Y dirás con sorpresa: ¡Dios mío! ¡Qué berrinches me llevé por tan pocas cosas! Y también: ¿Por qué me callé cuando podía haber cortado esa conversación inmoral? ¡Cuántas almas habría podido salvar! ¿Por qué fui cobarde? ¿Por qué di libre curso a mis malos deseos? ¿Por qué no me negué nunca nada? ¿Cómo pude dar crédito a tantas palabras vacías y frívolas?
Y hay un dato que no se puede descuidar. Todo arrepentimiento entonces será tardío.
Ahora no es tarde todavía. Es tiempo a propósito para que podamos aprender la gran sabiduría: Hemos de orientar hacia la vida eterna toda nuestra vida, todos nuestros actos.
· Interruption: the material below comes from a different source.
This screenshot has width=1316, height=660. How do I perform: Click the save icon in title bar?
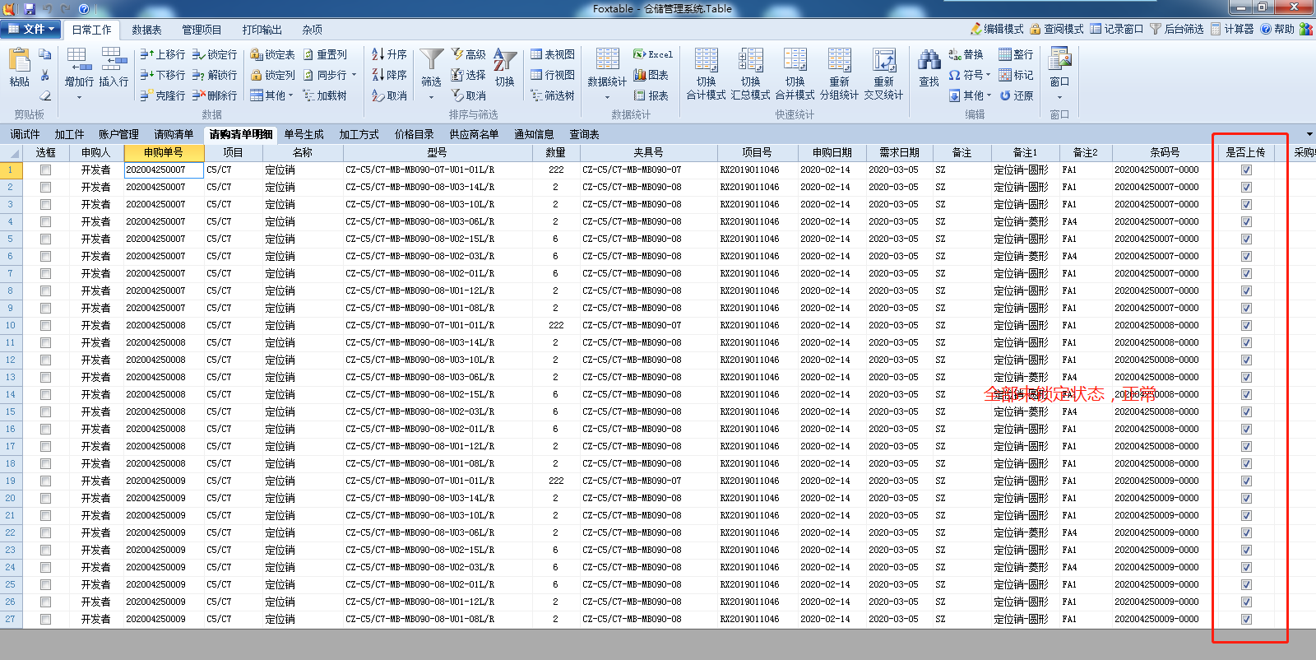pyautogui.click(x=30, y=9)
Todos pasamos abundantes sufrimientos y pruebas. No los desperdiciemos inútilmente. La vida es muchas veces, para todos, un martirio. Que nuestros sufrimientos nos sirvan para alcanzar la corona eterna. Sólo así seremos vencedores, y no vencidos. Sólo así llegaremos a casa, a nuestra casa celestial, donde nos espera nuestro Padre, y Jesucristo Rey.
Hemos de ser columnas, rocas y no arena, tierra movediza. Solamente así resistiremos en este mundo tan corrompido moralmente. La columna no vacila. La roca no tambalea ante el torrente impetuoso del pecado. ¿Sufro por ello? Es posible. ¿Lucho por mantenerme así? Es posible. ¿Caigo? ¡No, no he de caer!
Cristo es el Rey de la vida eterna, y yo quiero heredarla. Dios me ha creado para la vida eterna y allí me espera… con tal que persevere junto a Él. He de trabajar durante el día, mientras haya luz, antes de que se ponga el sol, antes de que me sobrevenga la muerte.